I think it was Mortgages (& their Backed Securities), which all rocket scientist models showed as increasing for 20+ years (all data tracked plus more!). And all investors who believed this had been making higher ROI than other classes of investment.
Of course, the models became wrong. Like foosion said, bank holders of MBS & CDS junk were insolvent.
The financial reform should have been more big financial bankruptcies, with the equity risk owners losing all and the bond holders getting new equity for debt — and the top CEOs getting booted. You know, the way a good market controls for irresponsible risky behavior.
With the Fed/ Treasury/ FDIC to make sure small depositors didn’t lose, and possibly have direct loans to companies who prior primary bank went under.
On fiscal stimulus, NONE should have gone to any states, which should be also pressured into bankruptcy/ forced spending reductions.
$1 tril in tax cuts only would have been far more stimulative, with less negative long term gov’t growth, than the same deficit with the gov’t spending it.
November 8, 2010 at 7:53 pm
Jonathan Weinstein
Nicely put, Roger. I was also (as many) disappointed that financial reform was not the top priority, but (oddly in retrospect) it hadn’t hit me as a response to Krugman’s column.
The current conservative party line is that a rash of new regulations, and uncertainty about the tax code, has a created an environment which is too uncertain for businesses to invest in growth. Naturally this is a justification for weakening regulation (environmental as well as financial), and of course continuing at the Bush tax levels. You have a nice response here, that of course *lack* of regulation created tremendous instability. Perhaps this is true for environmental and other regulations as well? Oil companies that followed well-defined, well-written regulation would presumably not face the volatility of the occasional multi-billion liability. For both Wall Street and big energy companies, it appears the cries of instability caused by new regulations are putting lipstick on their actual cries of “Please don’t reduce our juicy oligopoly rents.”
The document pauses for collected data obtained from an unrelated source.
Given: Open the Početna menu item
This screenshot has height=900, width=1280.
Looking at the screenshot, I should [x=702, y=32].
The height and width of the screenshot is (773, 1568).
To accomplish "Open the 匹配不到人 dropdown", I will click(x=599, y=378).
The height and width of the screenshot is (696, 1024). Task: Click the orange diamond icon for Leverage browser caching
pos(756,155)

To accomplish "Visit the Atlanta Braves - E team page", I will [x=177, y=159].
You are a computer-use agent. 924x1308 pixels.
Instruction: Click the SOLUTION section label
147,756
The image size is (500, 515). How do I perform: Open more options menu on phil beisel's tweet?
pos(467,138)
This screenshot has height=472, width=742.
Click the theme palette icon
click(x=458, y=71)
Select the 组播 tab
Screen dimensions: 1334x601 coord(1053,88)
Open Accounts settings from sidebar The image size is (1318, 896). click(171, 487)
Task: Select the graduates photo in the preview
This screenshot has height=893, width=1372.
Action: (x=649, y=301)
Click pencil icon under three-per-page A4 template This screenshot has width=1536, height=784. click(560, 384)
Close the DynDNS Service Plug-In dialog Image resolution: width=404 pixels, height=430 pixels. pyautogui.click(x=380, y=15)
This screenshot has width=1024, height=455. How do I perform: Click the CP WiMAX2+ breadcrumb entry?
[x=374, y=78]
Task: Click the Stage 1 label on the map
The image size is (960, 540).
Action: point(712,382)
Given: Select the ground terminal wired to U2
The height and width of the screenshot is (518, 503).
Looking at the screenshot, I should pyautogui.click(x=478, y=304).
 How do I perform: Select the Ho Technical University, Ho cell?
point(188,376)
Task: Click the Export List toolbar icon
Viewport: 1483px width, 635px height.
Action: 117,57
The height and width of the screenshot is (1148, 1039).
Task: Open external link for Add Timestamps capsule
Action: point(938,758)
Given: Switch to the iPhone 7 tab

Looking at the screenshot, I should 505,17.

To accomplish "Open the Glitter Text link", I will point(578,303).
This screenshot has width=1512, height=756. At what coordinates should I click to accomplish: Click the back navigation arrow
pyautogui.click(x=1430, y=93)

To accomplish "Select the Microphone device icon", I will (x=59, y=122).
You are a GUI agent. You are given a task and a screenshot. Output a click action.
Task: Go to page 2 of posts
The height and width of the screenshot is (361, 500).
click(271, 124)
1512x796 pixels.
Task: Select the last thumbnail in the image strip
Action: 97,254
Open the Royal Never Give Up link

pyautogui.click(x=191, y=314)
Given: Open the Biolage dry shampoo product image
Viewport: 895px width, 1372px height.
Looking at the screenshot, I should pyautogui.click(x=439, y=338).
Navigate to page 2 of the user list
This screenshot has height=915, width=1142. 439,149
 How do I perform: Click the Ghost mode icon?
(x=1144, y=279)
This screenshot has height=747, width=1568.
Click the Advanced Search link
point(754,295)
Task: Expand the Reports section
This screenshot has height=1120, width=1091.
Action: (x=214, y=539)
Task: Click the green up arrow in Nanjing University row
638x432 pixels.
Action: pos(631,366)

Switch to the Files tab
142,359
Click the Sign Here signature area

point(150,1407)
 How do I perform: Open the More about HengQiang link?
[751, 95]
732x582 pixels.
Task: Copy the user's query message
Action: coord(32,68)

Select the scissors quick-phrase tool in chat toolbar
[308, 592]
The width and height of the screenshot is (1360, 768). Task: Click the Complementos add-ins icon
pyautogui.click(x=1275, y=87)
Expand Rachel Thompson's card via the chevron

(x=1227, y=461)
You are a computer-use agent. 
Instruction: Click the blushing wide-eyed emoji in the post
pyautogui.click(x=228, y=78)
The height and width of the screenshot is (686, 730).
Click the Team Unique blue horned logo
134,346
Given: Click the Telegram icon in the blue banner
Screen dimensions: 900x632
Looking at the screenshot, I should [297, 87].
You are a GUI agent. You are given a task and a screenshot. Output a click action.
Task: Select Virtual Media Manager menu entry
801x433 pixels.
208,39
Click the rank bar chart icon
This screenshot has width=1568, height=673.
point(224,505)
November 8, 2010 at 11:07 pm
Tom P
What do you think is the best evidence that a lack of new financial regulations prevented recovery? I’m open to the possibility but I worry that most arguments are post hoc rationalizations.
Deflationary expectations also seem to be correlated with sharp drops in asset prices both recently and in historically. Why not think of them as a major causal factor? An advantage of that theory is that it has been “out of sample” since the time of David Hume.
Looking forward to your future posts!
November 9, 2010 at 1:48 am
Extinct Species
I can imagine a lot of things, both good and bad.
Just what are the details of this effective financial regulatory reform and how likely is it that it could have successfully made it through the political process? And even if it did how likely is it that it would in fact have had the positive result you claim? It is highly unlikely that we got good effective health care reform. And it is highly unlikely we would have gotten good effective financial regulatory reform had that been the focus.
This is just like all the calls out there for certain political actions with no details, no case for how those details generate positive results, no assessment of the probabilities of those results, no assessment of the downside risks and no assessment on how realistic such actions are given the political environment. Hey, let’s have legislation that lowers unemployment to 5%, balances the budget, gives everyone health insurance, lowers health care cost and eliminates our trade imbalances! While we’re at it, let’s imagine world peace!
But I do agree that under the circumstances health care reform probably should not have been given such a high priority. Then again, after a loss at midterm it is easy to imagine that Obama doesn’t get any of the legislation he wants going forward.
June 28, 2011 at 12:53 am
Anonymous
Dr. Meyerson
To think that the GOP, which brought about the deregulation of financial markets and the speculative housing market bubble, would get behind regulation of the financial is just plain delusional.